§ **Record set**:
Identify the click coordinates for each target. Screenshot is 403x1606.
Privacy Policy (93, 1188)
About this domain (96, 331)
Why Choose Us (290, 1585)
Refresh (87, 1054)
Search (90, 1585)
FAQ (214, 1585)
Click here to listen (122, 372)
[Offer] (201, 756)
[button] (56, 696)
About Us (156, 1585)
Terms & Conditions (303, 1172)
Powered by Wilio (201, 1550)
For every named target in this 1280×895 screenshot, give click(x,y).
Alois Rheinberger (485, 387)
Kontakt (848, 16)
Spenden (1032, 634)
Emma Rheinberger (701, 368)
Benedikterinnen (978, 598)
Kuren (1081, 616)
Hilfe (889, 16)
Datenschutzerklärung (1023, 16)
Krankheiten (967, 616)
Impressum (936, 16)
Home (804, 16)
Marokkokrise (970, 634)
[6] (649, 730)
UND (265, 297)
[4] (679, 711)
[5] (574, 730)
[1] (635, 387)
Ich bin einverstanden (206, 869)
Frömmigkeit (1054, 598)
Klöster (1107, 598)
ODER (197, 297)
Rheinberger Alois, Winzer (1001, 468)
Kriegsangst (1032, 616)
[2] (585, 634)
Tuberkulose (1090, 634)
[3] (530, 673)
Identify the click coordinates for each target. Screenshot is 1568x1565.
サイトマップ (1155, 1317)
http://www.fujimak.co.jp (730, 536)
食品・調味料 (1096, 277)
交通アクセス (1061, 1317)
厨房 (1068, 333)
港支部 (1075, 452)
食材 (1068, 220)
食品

§ **Given task**: Please convert each line of the entries above into a JSON list of strings, one string per line, with any blank lines left out.

§ **Result of the exercise**:
[
  "Identify the click coordinates for each target. Screenshot is 403x1606.",
  "Privacy Policy (93, 1188)",
  "About this domain (96, 331)",
  "Why Choose Us (290, 1585)",
  "Refresh (87, 1054)",
  "Search (90, 1585)",
  "FAQ (214, 1585)",
  "Click here to listen (122, 372)",
  "[Offer] (201, 756)",
  "[button] (56, 696)",
  "About Us (156, 1585)",
  "Terms & Conditions (303, 1172)",
  "Powered by Wilio (201, 1550)",
  "For every named target in this 1280×895 screenshot, give click(x,y).",
  "Alois Rheinberger (485, 387)",
  "Kontakt (848, 16)",
  "Spenden (1032, 634)",
  "Emma Rheinberger (701, 368)",
  "Benedikterinnen (978, 598)",
  "Kuren (1081, 616)",
  "Hilfe (889, 16)",
  "Datenschutzerklärung (1023, 16)",
  "Krankheiten (967, 616)",
  "Impressum (936, 16)",
  "Home (804, 16)",
  "Marokkokrise (970, 634)",
  "[6] (649, 730)",
  "UND (265, 297)",
  "[4] (679, 711)",
  "[5] (574, 730)",
  "[1] (635, 387)",
  "Ich bin einverstanden (206, 869)",
  "Frömmigkeit (1054, 598)",
  "Klöster (1107, 598)",
  "ODER (197, 297)",
  "Rheinberger Alois, Winzer (1001, 468)",
  "Kriegsangst (1032, 616)",
  "[2] (585, 634)",
  "Tuberkulose (1090, 634)",
  "[3] (530, 673)",
  "Identify the click coordinates for each target. Screenshot is 1568x1565.",
  "サイトマップ (1155, 1317)",
  "http://www.fujimak.co.jp (730, 536)",
  "食品・調味料 (1096, 277)",
  "交通アクセス (1061, 1317)",
  "厨房 (1068, 333)",
  "港支部 (1075, 452)",
  "食材 (1068, 220)",
  "食品"
]